**WHAT THE TASK ASKS**
Please repeat exactly the lines from the one containing "Viewport: 723px width, 454px height." through the last line of the records, both included, and nothing else, leaving out any pictures.

**INPUT DATA**

*** Block opens ***

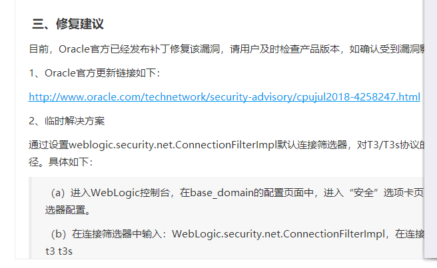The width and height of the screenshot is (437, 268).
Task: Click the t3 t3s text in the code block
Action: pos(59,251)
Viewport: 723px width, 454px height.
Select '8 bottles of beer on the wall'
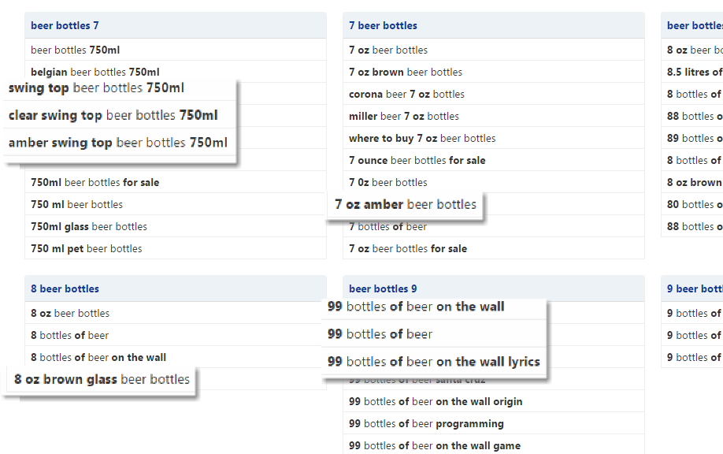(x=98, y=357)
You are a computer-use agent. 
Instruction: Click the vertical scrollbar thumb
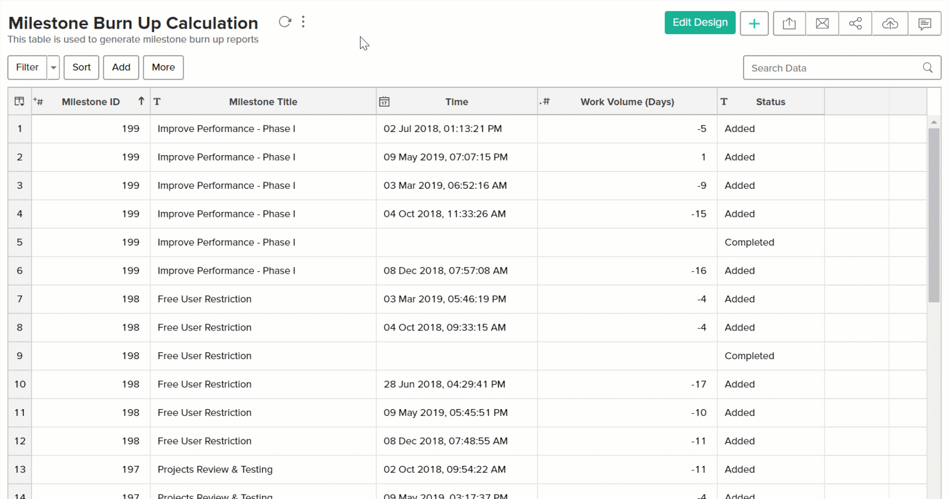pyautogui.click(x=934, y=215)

*** Block closes ***

**COMPLETED TASK**
Viewport: 723px width, 454px height.
Select '8 bottles of beer on the wall'
(x=98, y=357)
You are a computer-use agent. 
Instruction: Click the vertical scrollbar thumb
pyautogui.click(x=934, y=215)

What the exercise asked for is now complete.